残業時間に比べ安すぎる「一律残業手当」 従業員は実際に働いた分を請求できるか?

「基本給に加えて毎月一定の残業代を支給する」。そんな給料の払い方をする企業が増えているという。これは「定額残業代」などと呼ばれ、あらかじめ「月に15時間」といった標準的な残業時間を設定し、その分は毎月一律の手当とする制度だ。求人広告などでは「一律残業手当」と書かれていることも多い。

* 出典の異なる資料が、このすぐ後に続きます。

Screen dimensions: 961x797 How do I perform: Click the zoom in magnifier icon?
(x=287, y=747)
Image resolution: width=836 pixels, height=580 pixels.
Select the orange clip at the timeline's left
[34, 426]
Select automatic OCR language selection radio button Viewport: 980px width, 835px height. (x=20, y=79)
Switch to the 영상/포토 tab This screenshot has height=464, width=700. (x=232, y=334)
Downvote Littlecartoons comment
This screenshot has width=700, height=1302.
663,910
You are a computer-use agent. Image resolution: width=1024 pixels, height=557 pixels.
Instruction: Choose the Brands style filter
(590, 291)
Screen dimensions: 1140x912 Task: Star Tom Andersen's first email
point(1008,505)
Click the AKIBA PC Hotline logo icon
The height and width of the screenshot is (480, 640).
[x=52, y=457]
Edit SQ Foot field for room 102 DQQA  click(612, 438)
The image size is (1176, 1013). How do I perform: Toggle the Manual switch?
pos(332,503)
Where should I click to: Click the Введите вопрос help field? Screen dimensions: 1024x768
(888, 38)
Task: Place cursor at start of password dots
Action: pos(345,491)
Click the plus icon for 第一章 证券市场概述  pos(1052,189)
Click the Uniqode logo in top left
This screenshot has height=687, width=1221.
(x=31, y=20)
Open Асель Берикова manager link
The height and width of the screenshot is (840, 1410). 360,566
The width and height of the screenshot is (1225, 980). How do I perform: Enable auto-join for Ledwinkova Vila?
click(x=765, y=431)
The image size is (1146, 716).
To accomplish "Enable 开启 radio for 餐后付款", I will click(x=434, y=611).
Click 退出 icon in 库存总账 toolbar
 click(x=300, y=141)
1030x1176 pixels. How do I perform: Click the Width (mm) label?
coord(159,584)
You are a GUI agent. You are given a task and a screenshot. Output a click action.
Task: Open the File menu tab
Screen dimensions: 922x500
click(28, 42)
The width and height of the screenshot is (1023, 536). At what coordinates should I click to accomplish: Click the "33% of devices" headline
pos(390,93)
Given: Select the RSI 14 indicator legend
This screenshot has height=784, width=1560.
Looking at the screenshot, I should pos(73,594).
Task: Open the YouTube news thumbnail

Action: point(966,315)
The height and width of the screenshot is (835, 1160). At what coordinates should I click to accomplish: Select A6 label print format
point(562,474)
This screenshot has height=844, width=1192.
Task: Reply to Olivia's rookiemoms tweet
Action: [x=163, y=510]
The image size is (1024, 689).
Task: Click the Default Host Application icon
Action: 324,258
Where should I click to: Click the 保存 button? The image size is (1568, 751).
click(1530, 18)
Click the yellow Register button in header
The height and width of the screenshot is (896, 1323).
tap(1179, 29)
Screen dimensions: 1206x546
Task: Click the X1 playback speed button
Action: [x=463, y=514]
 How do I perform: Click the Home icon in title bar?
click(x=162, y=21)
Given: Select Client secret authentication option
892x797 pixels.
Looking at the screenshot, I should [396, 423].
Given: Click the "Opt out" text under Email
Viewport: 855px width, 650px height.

だが、実際に従業員が働く「リアルな残業時間」は、それより長くなる場合も多い。そのようなとき、従業員は会社に対して「一律手当以上の残業代を払ってくれ」と要求できるのだろうか。それとも、一律残業手当を認める契約をした以上、どんなに働いても定額の残業代しかもらえないのだろうか。岩井羊一弁護士に聞いた。

「一律残業手当」分より長く働いたら、差額を請求できる

「『一律残業手当』は、残業手当の上限ではありません。もし『一律残業手当』が法定の残業代より少ない場合には、差額分の残業代を請求できます」

――どうしてそう言えるのだろうか?

「労働時間は法律で規制されています。その時間を超えて従業員を働かせた場合、会社は残業代を支払う義務があるのです。会社が労働者に『一律残業手当』という契約を結ばせることで、その規制を免れることは許されません」

――どれくらい残業したか、ハッキリしない場合は?

「本来、会社には、従業員をどれだけ働かせたのかきちんと把握する義務があるのですが、実際のところ、会社も労働者の労働時間を把握していないことがよくあります。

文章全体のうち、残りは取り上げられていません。